TEXT EXCERPT:

He holds an MSc and PhD in Communication Science from the University of Amsterdam. In February 2010 he defended his PhD dissertation on the performance of gender, sexuality, and embodiment on internet platforms that feature user-generated content. Through a comparative case study the dissertation investigates how the gendered, sexual body is translated and reconfigured in the digitally material spaces of the internet, paying particular attention to the medium-specific, technical affordances of the different online platforms and how they are embedded in the everyday lives of their users.
After receiving aRubicon grant from the Netherlands Organization for Scientific Research (NWO), he carried out a two-year postdoctoral research project in the Department of Political Science at Johns Hopkins University, Baltimore (USA). Partly inspired by his PhD research, this project examined how we can rethink the relationship between sexuality, intimacy, and citizenship, when we conceive of the latter beyond its conventional scaffolding within a liberal, legalist, and nation-centered framework. Instead, we may understand citizenship as a 'practice of composition': a shared process of constructing a common world through affective bonds between people who have often been let down by traditional institutions of citizenship and public life. Through an ethnography of various collectives that make up Baltimore's LGBT and queer community, the project attended to the ways in which the intimate practices of these groups allow them to compose better architectures of 'the good life' based on alternative articulations of kinship, propriety, and solidarity. The ethnography itself also included a methodological experiment with the incorporation of smartphone technology into daily fieldwork activities, which generated a particular mode of sensing and making sense of the material and affective characteristics of 'the field'.

STATED PROBLEM A: Could you quote the listing from the line with "Given: Select the 10 Gün range tab" to the line with "point(34,622)", both lines included?

Dataset records:
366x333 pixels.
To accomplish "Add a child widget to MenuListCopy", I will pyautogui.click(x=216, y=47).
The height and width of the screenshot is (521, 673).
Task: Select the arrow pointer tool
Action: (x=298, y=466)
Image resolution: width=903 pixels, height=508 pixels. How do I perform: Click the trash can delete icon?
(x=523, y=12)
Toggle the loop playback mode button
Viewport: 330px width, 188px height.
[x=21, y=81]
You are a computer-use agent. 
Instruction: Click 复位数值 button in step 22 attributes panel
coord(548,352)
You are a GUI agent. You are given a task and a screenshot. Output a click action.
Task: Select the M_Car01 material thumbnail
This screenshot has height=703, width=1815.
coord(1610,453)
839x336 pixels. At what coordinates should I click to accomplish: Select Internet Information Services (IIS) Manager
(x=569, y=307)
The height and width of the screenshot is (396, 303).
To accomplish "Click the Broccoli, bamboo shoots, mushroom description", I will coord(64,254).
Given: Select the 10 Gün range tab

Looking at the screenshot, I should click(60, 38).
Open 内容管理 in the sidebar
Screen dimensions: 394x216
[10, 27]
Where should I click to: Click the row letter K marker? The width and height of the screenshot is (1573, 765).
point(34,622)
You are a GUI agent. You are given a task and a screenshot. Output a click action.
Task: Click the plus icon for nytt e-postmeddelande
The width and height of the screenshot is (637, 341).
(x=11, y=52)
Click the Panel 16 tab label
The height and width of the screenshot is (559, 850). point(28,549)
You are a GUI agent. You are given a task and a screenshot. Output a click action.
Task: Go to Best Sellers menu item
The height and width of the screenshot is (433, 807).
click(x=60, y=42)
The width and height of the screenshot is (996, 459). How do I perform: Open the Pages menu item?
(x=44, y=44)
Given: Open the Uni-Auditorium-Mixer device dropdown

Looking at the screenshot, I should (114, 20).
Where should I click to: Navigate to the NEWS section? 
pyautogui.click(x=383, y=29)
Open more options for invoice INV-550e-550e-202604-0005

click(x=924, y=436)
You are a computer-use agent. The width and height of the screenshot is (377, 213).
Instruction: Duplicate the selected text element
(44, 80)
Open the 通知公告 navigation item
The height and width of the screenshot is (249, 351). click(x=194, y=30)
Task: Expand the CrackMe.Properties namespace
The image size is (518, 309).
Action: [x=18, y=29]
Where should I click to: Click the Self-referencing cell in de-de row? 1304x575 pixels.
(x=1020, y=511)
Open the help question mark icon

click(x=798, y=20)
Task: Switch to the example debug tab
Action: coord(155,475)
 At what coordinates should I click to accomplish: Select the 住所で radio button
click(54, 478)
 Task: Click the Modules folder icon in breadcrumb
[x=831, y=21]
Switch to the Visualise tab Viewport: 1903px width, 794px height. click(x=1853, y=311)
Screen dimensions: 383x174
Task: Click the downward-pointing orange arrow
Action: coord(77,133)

STATED PROBLEM B: Would you print the passage of the researcher biography from "He holds an" to "of their users."?

FINAL RESULT A:
Given: Select the 10 Gün range tab

Looking at the screenshot, I should click(60, 38).
Open 内容管理 in the sidebar
Screen dimensions: 394x216
[10, 27]
Where should I click to: Click the row letter K marker? The width and height of the screenshot is (1573, 765).
point(34,622)

FINAL RESULT B:
He holds an MSc and PhD in Communication Science from the University of Amsterdam. In February 2010 he defended his PhD dissertation on the performance of gender, sexuality, and embodiment on internet platforms that feature user-generated content. Through a comparative case study the dissertation investigates how the gendered, sexual body is translated and reconfigured in the digitally material spaces of the internet, paying particular attention to the medium-specific, technical affordances of the different online platforms and how they are embedded in the everyday lives of their users.